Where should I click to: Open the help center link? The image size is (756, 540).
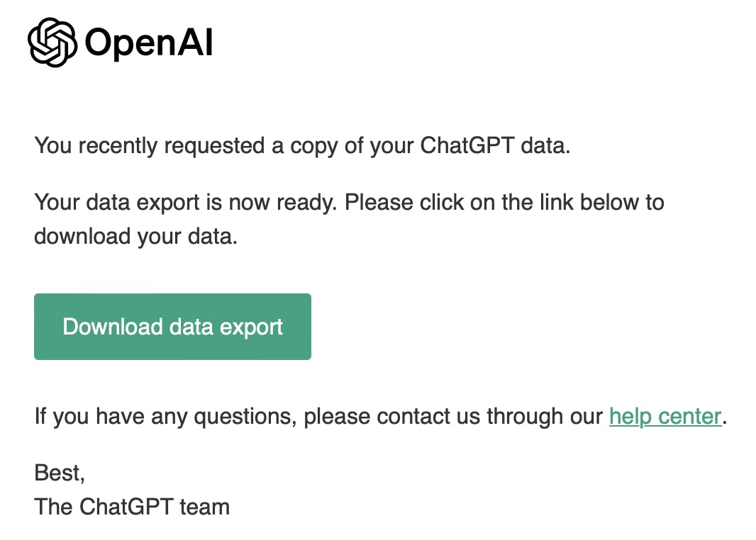[x=665, y=417]
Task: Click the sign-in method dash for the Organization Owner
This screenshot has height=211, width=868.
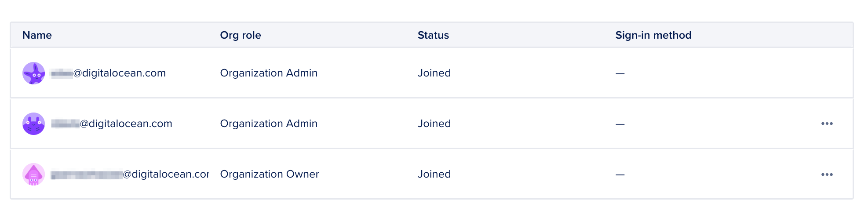Action: [620, 175]
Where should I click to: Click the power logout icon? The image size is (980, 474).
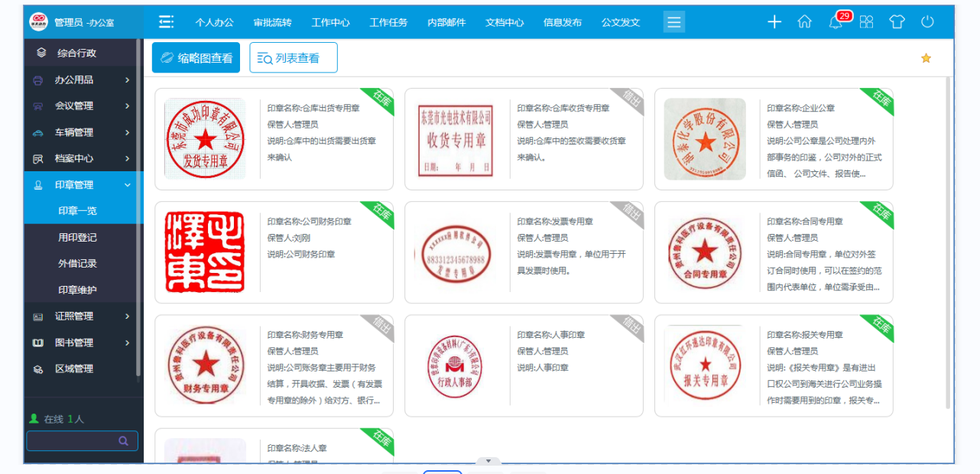(927, 22)
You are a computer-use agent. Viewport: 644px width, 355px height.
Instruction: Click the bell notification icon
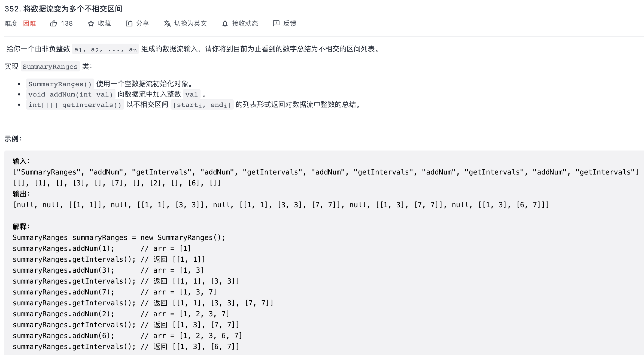point(225,24)
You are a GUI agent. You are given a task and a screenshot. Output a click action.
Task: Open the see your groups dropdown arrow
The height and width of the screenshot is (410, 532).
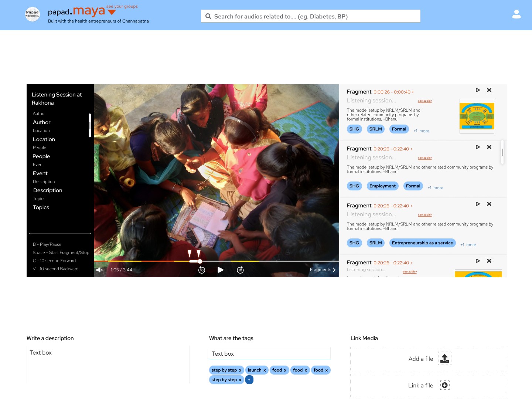pos(112,13)
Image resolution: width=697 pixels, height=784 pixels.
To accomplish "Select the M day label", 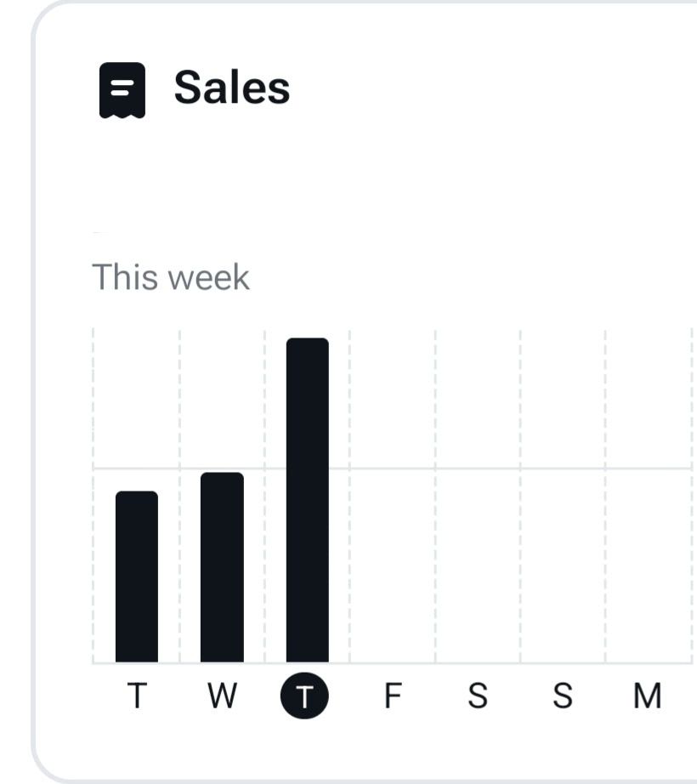I will point(648,696).
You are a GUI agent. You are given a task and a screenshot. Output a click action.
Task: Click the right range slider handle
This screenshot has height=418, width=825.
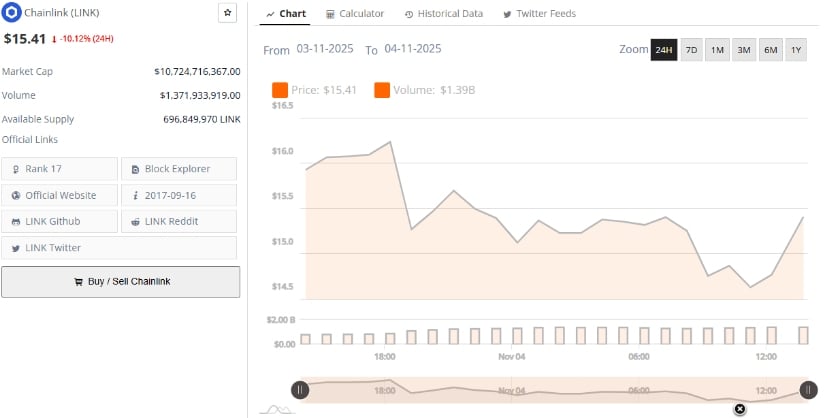coord(808,390)
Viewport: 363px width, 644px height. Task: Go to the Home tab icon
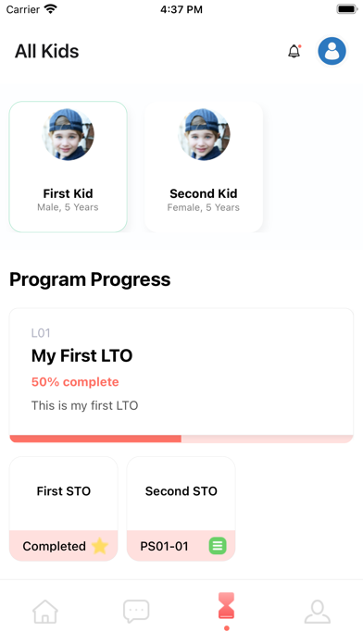45,612
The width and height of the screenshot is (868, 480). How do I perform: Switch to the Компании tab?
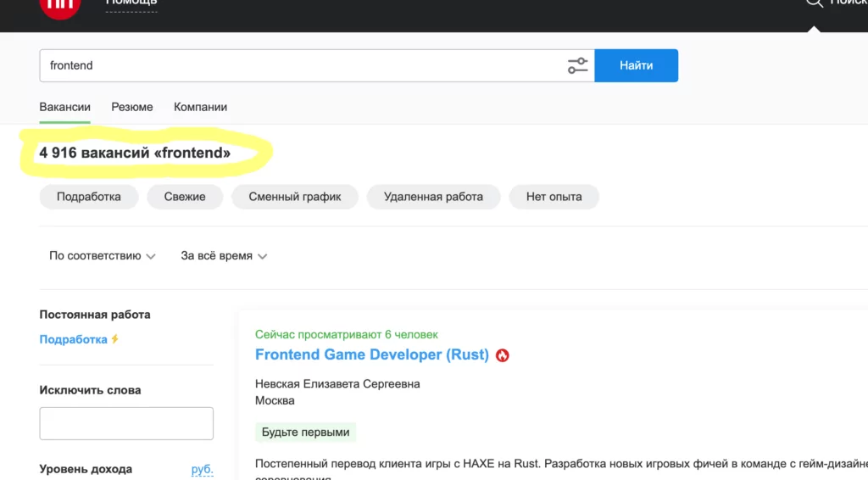(200, 107)
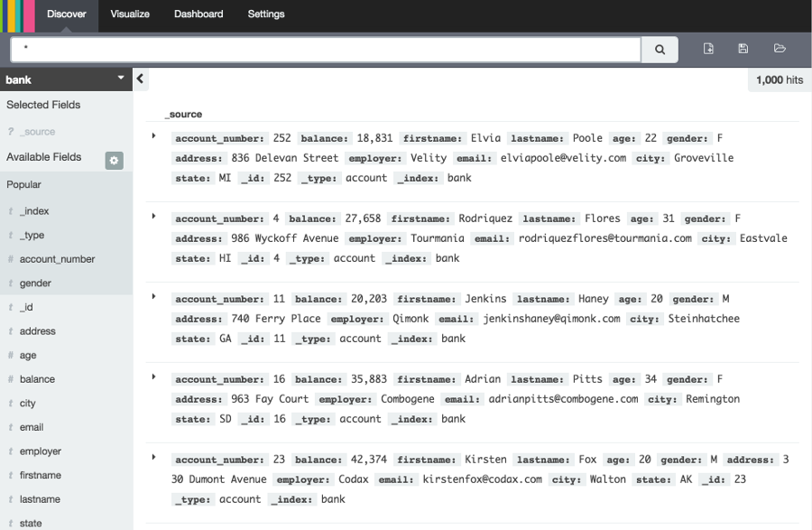Screen dimensions: 812x530
Task: Switch to the Visualize tab
Action: 130,14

_Work item:_ Please restate exactly the lines from the one containing "Task: Click the right range slider handle" down to the end of the material, both ends kept, and do not include the pictures.

_Task answer:_
Task: Click the right range slider handle
This screenshot has height=418, width=825.
coord(808,390)
Viewport: 363px width, 644px height. Task: Go to the Home tab icon
45,612
The width and height of the screenshot is (868, 480). How do I perform: Switch to the Компании tab?
(200, 107)
Screen dimensions: 812x530
Task: Switch to the Visualize tab
Action: 130,14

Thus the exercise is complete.